En alguna ocasión había escuchado rumores que se iban divulgando por el instituto: “Me han contado que un amigo de su padre abusó de ella y su madre”, “Por lo visto estuvo un par de años metidas en las drogas. La intentaron meter en centros de rehabilitación, pero siempre se escapaba”, “Se ha intentado suicidar siete veces”, “Es una puta psicótica. Se piensa que unos aliens la persiguen”. Sé que esta última historia es bastante inverosímil, pero la escuché de primera mano.
Comenzaré diciendo que no era bullying.

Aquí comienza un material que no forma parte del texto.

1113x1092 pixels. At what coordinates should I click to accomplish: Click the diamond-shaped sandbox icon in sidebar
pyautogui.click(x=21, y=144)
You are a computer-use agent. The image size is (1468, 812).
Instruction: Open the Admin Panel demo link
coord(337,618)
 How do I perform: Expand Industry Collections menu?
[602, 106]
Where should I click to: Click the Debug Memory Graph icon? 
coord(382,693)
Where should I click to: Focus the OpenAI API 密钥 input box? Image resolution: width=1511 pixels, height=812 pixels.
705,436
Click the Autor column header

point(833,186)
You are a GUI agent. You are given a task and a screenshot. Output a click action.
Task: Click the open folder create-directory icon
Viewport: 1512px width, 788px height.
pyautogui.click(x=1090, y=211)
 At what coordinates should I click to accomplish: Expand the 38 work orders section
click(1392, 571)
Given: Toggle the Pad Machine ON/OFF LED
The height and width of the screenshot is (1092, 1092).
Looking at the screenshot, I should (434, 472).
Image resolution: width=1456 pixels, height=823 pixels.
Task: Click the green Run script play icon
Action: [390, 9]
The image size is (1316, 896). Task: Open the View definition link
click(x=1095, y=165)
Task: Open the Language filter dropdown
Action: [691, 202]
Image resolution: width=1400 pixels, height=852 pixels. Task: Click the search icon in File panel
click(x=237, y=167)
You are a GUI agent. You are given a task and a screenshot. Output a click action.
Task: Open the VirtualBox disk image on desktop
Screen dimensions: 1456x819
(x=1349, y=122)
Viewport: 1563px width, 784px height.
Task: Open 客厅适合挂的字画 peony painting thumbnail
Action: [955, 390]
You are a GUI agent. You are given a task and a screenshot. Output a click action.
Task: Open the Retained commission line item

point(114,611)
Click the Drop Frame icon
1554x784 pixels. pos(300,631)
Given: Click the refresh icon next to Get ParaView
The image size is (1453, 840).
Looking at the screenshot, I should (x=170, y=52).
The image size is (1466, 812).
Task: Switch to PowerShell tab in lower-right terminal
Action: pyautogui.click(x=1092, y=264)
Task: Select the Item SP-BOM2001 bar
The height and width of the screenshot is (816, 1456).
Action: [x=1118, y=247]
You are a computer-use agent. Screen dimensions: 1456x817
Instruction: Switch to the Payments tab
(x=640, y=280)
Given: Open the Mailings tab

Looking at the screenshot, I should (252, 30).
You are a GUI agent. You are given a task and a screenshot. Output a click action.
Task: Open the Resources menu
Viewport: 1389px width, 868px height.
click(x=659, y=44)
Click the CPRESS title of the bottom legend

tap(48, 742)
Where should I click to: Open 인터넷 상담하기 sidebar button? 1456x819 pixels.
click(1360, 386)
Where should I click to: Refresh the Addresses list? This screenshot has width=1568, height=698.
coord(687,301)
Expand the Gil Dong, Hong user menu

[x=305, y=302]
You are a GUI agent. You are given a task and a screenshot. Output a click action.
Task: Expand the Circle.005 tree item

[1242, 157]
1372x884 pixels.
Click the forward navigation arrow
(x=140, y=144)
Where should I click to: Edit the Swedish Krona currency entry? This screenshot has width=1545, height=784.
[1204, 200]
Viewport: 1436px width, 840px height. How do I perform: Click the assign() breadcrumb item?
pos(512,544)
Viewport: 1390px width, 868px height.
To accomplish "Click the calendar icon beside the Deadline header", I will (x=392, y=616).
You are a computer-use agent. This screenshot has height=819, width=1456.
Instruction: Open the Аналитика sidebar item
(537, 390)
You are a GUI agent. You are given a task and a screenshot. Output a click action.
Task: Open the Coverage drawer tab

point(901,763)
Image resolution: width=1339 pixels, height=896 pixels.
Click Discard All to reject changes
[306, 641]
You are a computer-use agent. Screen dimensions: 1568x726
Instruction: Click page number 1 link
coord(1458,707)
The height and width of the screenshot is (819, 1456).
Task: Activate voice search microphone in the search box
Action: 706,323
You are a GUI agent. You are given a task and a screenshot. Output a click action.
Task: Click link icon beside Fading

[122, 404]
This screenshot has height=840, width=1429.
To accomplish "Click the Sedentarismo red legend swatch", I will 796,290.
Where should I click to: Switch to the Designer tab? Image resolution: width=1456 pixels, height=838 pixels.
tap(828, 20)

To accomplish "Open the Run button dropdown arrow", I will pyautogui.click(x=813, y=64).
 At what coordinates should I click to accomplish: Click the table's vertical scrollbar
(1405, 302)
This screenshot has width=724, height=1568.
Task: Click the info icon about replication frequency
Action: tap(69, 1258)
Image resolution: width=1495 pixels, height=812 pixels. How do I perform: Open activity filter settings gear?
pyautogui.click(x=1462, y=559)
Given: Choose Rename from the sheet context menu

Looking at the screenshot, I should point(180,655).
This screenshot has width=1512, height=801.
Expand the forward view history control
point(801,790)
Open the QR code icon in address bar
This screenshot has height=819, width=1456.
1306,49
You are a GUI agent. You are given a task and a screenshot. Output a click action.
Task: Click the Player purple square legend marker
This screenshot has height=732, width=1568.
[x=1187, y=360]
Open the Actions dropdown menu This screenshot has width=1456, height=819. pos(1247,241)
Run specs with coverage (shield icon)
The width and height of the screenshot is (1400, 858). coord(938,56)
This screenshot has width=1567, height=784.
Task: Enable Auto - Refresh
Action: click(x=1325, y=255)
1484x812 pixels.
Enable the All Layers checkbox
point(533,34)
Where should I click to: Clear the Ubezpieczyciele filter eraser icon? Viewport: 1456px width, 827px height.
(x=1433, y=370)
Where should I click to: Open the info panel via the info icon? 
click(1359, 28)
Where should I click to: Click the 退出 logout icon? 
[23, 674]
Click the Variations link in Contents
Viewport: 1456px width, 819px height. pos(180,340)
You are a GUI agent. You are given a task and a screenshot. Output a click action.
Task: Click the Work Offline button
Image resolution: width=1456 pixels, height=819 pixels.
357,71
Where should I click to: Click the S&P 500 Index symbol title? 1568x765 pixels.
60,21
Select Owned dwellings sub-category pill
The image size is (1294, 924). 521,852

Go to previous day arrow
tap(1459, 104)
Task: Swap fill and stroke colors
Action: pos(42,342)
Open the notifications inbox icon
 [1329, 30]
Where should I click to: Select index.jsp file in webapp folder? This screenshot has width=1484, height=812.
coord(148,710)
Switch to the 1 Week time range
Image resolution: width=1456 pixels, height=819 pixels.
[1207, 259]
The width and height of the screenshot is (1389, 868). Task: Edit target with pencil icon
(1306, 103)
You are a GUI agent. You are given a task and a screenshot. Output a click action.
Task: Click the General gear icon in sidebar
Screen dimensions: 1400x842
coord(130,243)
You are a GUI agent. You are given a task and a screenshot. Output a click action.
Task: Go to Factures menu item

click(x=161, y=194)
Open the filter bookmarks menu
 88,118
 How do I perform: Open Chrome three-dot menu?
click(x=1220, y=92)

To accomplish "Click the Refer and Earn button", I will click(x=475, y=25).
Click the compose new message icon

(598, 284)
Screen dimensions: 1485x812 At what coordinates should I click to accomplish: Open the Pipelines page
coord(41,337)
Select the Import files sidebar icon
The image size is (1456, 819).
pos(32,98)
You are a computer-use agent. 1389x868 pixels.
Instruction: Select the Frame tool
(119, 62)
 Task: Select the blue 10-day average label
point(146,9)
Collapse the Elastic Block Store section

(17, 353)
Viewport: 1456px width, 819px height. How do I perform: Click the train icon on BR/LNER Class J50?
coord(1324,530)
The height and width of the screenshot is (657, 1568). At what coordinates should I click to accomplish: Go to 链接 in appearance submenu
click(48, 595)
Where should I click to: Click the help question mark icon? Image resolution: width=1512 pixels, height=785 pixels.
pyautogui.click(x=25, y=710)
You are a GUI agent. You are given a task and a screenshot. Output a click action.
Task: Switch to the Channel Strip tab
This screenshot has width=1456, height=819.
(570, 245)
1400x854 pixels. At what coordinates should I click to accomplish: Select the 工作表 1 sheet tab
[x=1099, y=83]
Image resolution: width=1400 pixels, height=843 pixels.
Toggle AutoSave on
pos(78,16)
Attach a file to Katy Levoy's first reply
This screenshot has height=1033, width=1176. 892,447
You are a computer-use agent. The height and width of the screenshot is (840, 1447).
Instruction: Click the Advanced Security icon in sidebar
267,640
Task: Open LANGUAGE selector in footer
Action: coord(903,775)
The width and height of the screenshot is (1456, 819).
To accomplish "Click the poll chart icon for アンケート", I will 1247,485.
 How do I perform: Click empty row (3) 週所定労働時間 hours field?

No es algo creíble debido a los crueles cotilleos que la implicaban, pero a ella siempre le había dado igual lo que pensaran los demás, no le dolía lo que pudieran decir sobre ella, tan sólo las voces que escuchaba en su cabeza.
Ella estaba sufriendo mucho y odiaba verla así, con esas pesadillas que la acosaban cuando estaba despierta, que era, prácticamente, las veinticuatro horas del día. Las ojeras le pesaban tanto que siempre estaba cabizbaja. Era horrible, sobre todo porque no me veía capaz de ayudarla, a pesar de que siempre estaba hablando con ella, tratando de hacer que se sintiera mejor, pero no funcionaba y ella acababa llorando y gritándome que ya no podía más.
Jamás olvidaré aquel día en su casa en el que se acostó en la cama y se tapó hasta la nariz. Tenía los ojos muy abiertos y con un tono serio y tétrico que denotaba cansancio y locura me dijo “Quiero morir…”. Y cogió un bote de pastillas y una botella de alcohol y me quedé con ella hasta que su corazón se apagó por completo, sonriendo, pensando que por fin me había hecho caso, pues qué mayor consuelo tiene la depresión que el ver morir a su portadora.